20. The government’s revitalized privatization program is ambitious, and its recent implementation has been progressing well. However, the government needs to ensure that its recent decision against selling a controlling stake in the state-owned bank PKO-BP to foreigners does not reduce the transparency and pace of privatization in the coming years. Significant delays could have potentially adverse effects not only for the efficiency and competitiveness of the Polish economy, but also for the budget and the capital account.
21. The coal sector restructuring program, with substantial planned reductions in output and employment, appears equally ambitious. The aim of reaching a profit by 2001 will not be achieved-it could be 2002 or even possibly later depending on the speed at which capacity can be closed and whether there are further contractions in demand. The government’s latest revisions of the restructuring program (an additional reduction of 11 million tons in total capacity and a further downsizing of the workforce by 15,000 people), while sizeable, may still fall short of what is required to ensure the sector’s profitability and the effectiveness of hard budget constraints, that are currently undermined by continuing arrears on taxes and social security contributions.

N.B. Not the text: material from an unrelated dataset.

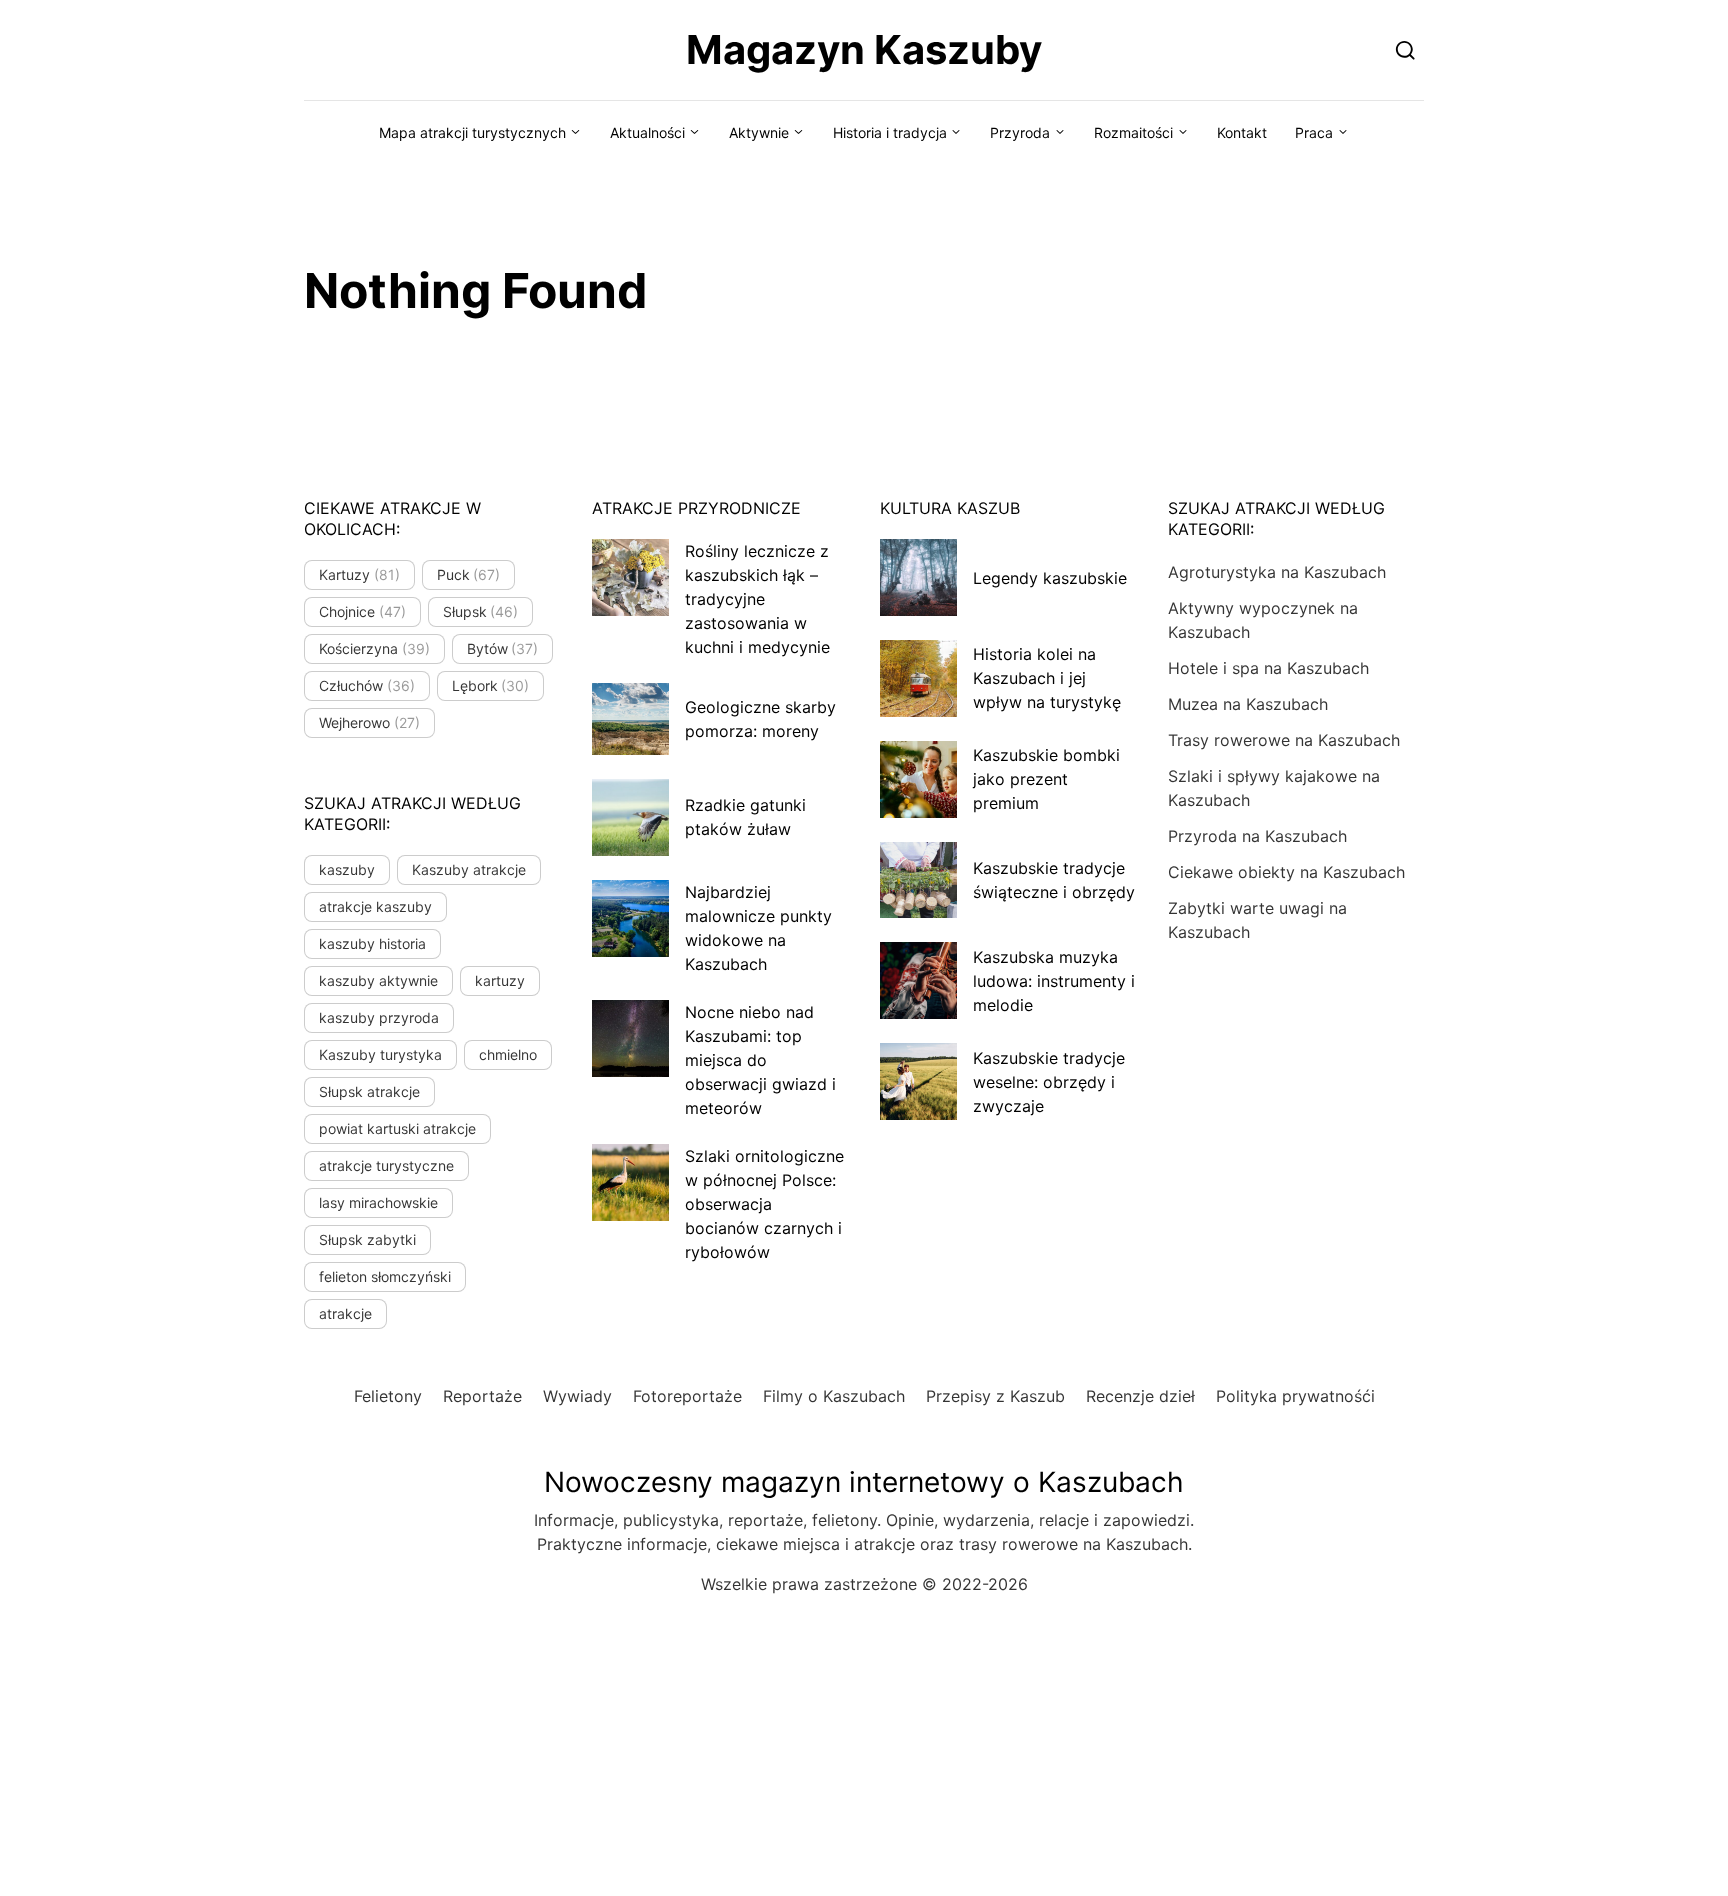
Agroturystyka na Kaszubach (1277, 572)
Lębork (491, 685)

22. The government’s strategy for restructuring of the steel sector, which has been adversely affected by the Russian crisis, has been criticized by the EU as insufficiently ambitious and there are doubts whether the privatization targets can be achieved. However, the government has little choice but to continue its restructuring program with the hope of attracting investors for the largest three mills through further reductions in the workforce.

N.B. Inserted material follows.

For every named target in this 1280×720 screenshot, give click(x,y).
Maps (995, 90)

23. The main challenge is posed by the need to restructure the agricultural sector. The government’s formulation of a coherent long-term strategy is an encouraging first step. To be effective, the strategy now needs to be translated into a specific timetable for action, with proper sequencing and full budgetization of the costs over time. A critical issue is whether the government can reach agreement with the EU on realistic pre-accession targets and appropriate transition periods for meeting EU standards and regulations.
Prepared by Christina Daseking.
These conditions relate, inter alia, to limits in wage adjustments, compliance with restructuring measures identified in the companies’ business plans, and timely payment of obligations to ZUS and the Labor Fund.
In addition, the (indirect) cost of debt restructuring was estimated at ZI 8.5 billion.
Privatization is well advanced for the two smaller independent mines (one with EU assistance and one with World Bank assistance), and at least one should be privatized during 2000.
Hidden unemployment in the agricultural sector was estimated at 0.66 million to 0.95 million in 1996; World Bank staff projects that the number of potentially redundant employees could swell to 1½ million in the event of successful restructuring.
This also includes a modernization of meat and dairy plants, in conjunction with upgraded veterinary inspection procedures, to meet EU hygiene and public health standards.